*What this task involves*:
From the records below, pull each line that has "dimensions".
(Input begins)
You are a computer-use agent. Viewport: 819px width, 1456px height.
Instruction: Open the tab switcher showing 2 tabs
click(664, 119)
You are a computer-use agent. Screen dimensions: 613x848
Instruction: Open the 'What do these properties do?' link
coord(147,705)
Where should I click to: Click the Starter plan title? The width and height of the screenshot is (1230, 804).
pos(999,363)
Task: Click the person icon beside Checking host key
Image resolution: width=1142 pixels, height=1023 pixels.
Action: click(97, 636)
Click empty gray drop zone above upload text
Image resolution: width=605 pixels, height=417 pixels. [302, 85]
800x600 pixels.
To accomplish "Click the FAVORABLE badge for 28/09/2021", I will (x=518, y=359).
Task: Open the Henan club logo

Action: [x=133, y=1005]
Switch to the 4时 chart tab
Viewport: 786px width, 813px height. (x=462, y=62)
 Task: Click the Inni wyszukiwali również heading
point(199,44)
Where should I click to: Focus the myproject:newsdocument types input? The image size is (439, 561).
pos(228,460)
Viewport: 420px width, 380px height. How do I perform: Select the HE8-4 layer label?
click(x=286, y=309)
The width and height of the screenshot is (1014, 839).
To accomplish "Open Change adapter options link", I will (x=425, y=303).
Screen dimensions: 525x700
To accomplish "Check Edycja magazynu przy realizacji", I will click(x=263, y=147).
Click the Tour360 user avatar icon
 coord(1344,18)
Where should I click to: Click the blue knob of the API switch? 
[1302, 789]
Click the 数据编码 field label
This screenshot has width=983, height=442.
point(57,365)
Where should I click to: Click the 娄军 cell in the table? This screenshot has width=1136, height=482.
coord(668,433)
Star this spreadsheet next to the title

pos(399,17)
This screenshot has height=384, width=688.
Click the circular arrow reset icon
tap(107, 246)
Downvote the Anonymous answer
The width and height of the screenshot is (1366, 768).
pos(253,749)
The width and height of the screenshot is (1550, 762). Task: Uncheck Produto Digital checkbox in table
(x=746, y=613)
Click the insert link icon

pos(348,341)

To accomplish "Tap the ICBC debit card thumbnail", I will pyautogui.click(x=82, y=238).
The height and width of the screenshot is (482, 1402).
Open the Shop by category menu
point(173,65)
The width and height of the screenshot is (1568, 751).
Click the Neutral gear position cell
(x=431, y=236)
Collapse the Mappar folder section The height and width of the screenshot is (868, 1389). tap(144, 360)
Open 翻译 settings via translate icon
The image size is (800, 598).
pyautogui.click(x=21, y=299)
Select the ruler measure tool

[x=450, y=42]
(Input ends)
*Expected answer*:
You are a computer-use agent. Screen dimensions: 613x848
Screen dimensions: 525x700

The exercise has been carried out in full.